### WORK REQUEST
Once the line containing "Task: Click the Bitcoin Cash logo icon" has been printed, stop; print every line before it exactly, starting at the top of the material below.

START SUPPLIED DATA

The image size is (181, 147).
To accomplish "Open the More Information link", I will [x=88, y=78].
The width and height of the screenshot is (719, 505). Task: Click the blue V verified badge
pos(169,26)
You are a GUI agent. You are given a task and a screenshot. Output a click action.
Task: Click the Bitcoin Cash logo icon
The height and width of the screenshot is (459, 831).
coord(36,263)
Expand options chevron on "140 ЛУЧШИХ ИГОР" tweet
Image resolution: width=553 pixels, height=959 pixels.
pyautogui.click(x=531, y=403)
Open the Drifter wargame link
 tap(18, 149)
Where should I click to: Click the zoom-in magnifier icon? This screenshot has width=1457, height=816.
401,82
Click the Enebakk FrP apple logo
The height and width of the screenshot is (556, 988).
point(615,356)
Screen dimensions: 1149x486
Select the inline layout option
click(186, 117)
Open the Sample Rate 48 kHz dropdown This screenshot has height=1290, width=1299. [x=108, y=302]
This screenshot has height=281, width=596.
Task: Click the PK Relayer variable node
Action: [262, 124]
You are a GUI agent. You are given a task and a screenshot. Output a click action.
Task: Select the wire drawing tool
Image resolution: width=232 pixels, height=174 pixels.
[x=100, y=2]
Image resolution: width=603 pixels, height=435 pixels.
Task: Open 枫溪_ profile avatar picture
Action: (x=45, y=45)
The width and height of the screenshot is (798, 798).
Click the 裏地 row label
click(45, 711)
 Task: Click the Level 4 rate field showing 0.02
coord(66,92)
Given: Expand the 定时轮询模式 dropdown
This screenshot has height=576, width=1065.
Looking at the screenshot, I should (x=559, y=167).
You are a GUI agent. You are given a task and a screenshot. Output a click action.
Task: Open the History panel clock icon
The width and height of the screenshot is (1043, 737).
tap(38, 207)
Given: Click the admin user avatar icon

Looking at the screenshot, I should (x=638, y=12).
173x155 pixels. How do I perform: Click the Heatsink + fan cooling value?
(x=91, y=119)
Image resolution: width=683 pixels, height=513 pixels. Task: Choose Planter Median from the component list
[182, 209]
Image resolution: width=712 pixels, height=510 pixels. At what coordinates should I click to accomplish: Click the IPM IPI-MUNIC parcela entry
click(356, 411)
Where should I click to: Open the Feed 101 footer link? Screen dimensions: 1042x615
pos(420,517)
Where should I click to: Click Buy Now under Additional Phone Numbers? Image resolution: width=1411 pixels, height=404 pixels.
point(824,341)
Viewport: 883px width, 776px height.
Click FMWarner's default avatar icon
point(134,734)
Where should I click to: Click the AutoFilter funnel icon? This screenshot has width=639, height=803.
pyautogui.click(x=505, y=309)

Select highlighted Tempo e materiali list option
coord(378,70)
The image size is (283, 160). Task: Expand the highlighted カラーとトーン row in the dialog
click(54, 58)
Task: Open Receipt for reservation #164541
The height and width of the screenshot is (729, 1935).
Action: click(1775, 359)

END SUPPLIED DATA

### YOUR SOLUTION
The image size is (181, 147).
To accomplish "Open the More Information link", I will [x=88, y=78].
The width and height of the screenshot is (719, 505). Task: Click the blue V verified badge
pos(169,26)
You are a GUI agent. You are given a task and a screenshot. Output a click action.
Task: Click the Bitcoin Cash logo icon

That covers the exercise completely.